Sponsor's own description
This research project aims to identify a safer method of spinal anaesthesia for elderly patients undergoing surgical stabilisation of proximal femoral fractures. The study's primary objective is to compare two spinal anaesthesia techniques: the continuous method (investigational), which allows titration of local anaesthetic doses through a catheter placed in the subarachnoid space, and the conventional single-shot bolus injection. The main hypothesis is that the continuous catheter technique reduces the incidence of intraoperative hypotension and related complications, such as delirium, acute kidney injury, and cardiovascular events. Beyond haemodynamic stability-assessed through advanced continuous monitoring of cardiac output and vascular resistance-the study will evaluate early and late complications, as well as quality of life up to 24 months post-surgery. The project is a prospective, randomised, multicentre clinical trial including at least 216 patients over 50 years of age, randomly assigned to one of the two groups.
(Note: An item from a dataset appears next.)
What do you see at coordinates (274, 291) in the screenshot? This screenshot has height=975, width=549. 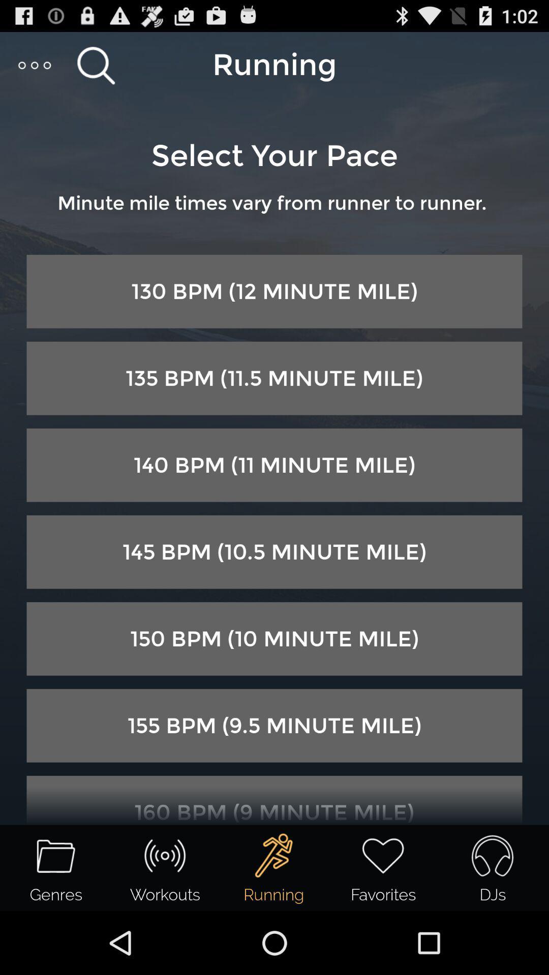 I see `the 130 bpm 12` at bounding box center [274, 291].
Proximal femoral fractures are a major and growing global health issue, particularly among geriatric patients with multiple comorbidities. The conventional single-shot spinal anaesthesia, though widely used, carries a high risk of hypotension, potentially leading to delirium, acute kidney injury, stroke, and cardiac events. These complications worsen prognosis, decrease quality of life, and increase mortality. Most existing studies are over two decades old, based on small cohorts and outdated anaesthetic protocols, and lack long-term follow-up data (\>30 days) on neurological outcomes, functional recovery, quality of life, and mortality. Moreover, no modern trials have provided direct, comprehensive comparisons between single-shot and continuous spinal anaesthesia. This project therefore seeks to fill this critical evidence gap through a robust randomised clinical trial. Using precise, continuous measurements of arterial pressure, vascular resistance, and cardiac output, alongside long-term assessments of neurological outcomes, quality of life, and survival, it aims to determine whether continuous spinal anaesthesia offers superior safety and should become the new standard of care for this vulnerable population.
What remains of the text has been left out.